As a child growing up in San Diego, I had the pleasure of being exposed to these magnificent creatures from an early age. (My birthday request was always to visit SeaWorld. It has always been a place where I could dream.) And while I watched Blackfish (four times) with rapt horror just like the rest of America—I am equal parts haunted and exhilarated by killer whales—I can't help but think that the issue is so much more complicated than just freeing captive animals. First and foremost, I'm absolutely opposed to keeping orcas and other large marine mammals confined to what is tantamount to a swimming pool. But what about all of SeaWorld's conservation efforts? If SeaWorld ceases to be a profitable company, the philanthropic sector of the organization also goes kaput. Then what? We would have one less means by which to save beached animals and fight environmental offenders. California recently banned the breeding of captive whales, a ruling I wholeheartedly agree with. Every single one of these animals should be free to swim, eat and live as nature intended. (Whether or not they were captive bred is moot in my opinion. The genetic instincts are still there and the tanks will always be too small for an animal that swims 100+ miles per day in the wild.)

 
 

During last week's visit to San Diego, I decided to visit SeaWorld. And though this was not without a bit of internal conflict, I'm so glad I went. I saw firsthand the behaviors described in the documentary: orcas listlessly floating in the pool for long periods; rake marks on their bodies (of which the juvenile orca in particular had many); refusal to respond to commands during a "Dining with Shamu" show; and many other subtle signs of malcontent that were not previously on my radar prior to watching Blackfish.
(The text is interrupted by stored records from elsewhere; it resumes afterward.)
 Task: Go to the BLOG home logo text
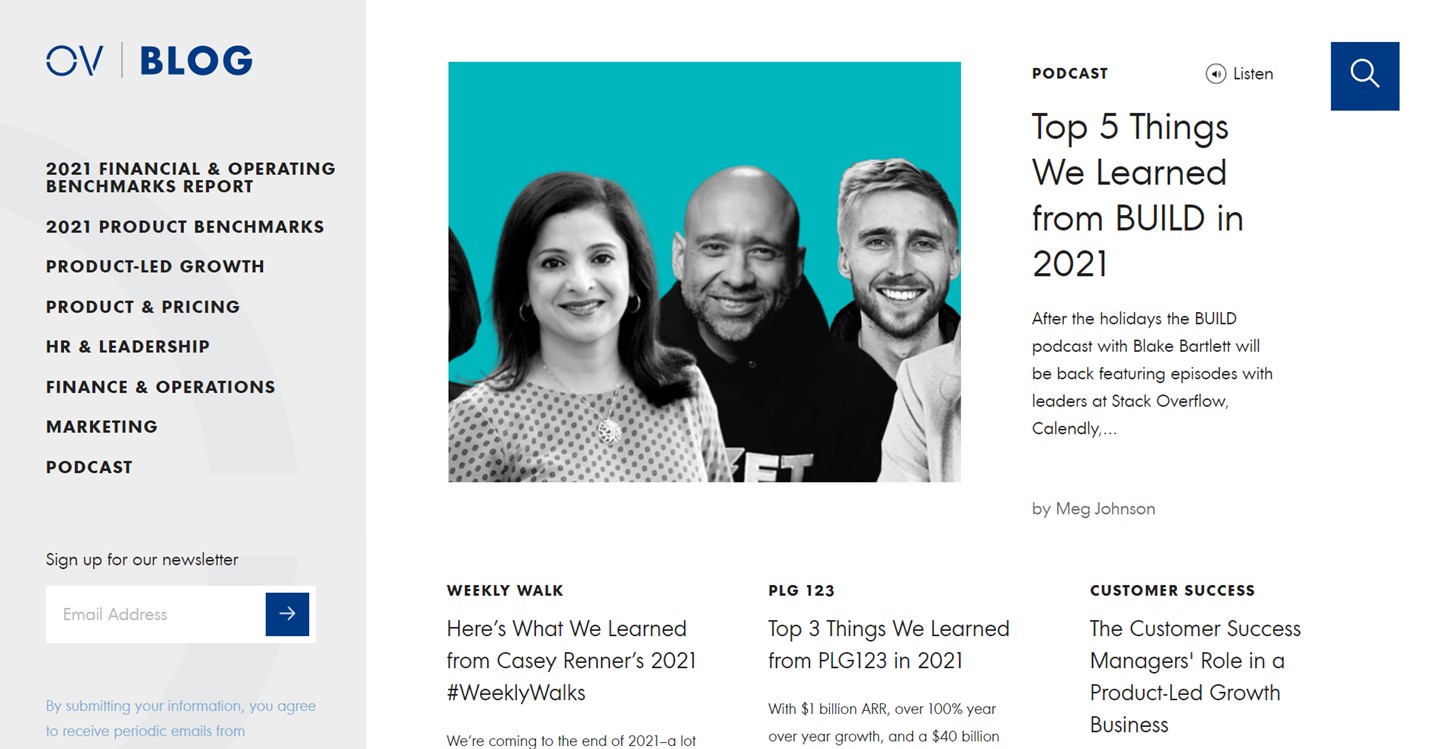point(196,61)
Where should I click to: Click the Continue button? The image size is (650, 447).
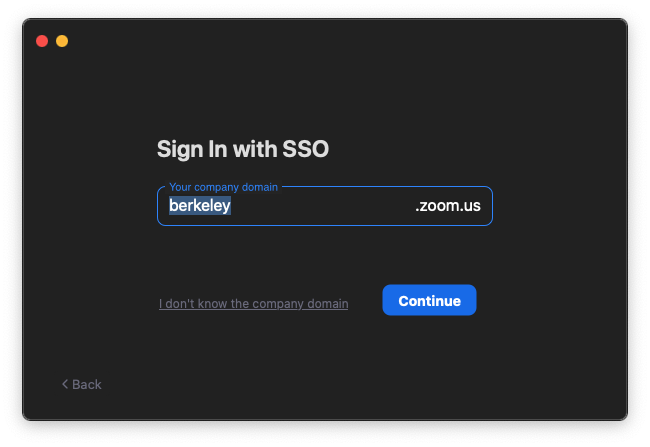(429, 300)
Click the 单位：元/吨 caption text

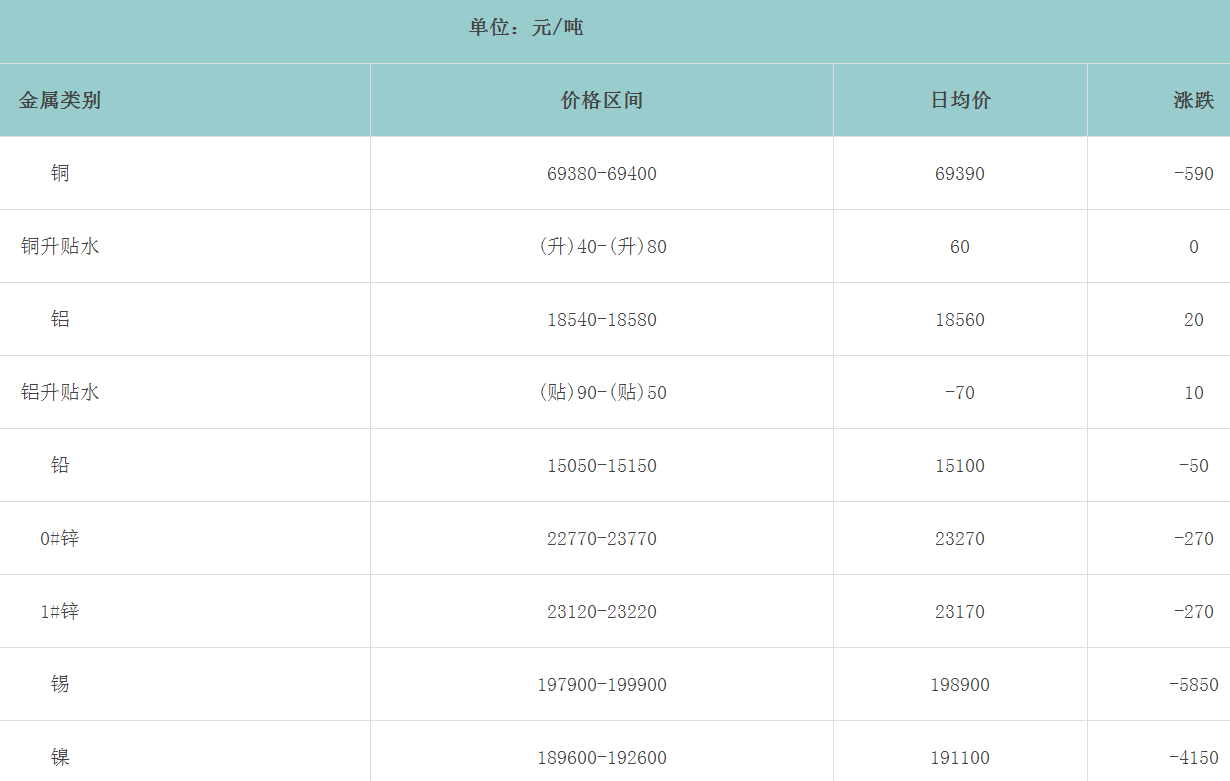(526, 28)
Still, the issue of SeaWorld as a whole isn't so black and white (pun intended). While there I was able to experience the wonder that is a tank full of tropical fish, touch and feed bat rays (many of which were clearly missing or had deformed spines—a disadvantage in nature), and see endangered animals I doubt I'll ever get to witness in the wild. (Polar bears will likely become extinct in our lifetime, and if not, our children's.)

 

All in all, it was a beautiful day spent with my aunt, bonding, talking and revisiting my childhood. So many times throughout the day I felt that tingle in my belly I get when I experience something profound, something bigger than myself. Being there gave me the rare opportunity to feel that fluttery excitement I did as a child when I dreamed of reaching my true potential. Controversies aside, I needed to feel that. To know that a deep-rooted desire to change the world still lies within me. To be reminded that the world is vast and my problems are small by comparison. (Oh, and that I can still be awed. It's a magical feeling.) It's one of the few places I feel at home in head and my skin. For that, there is no regret.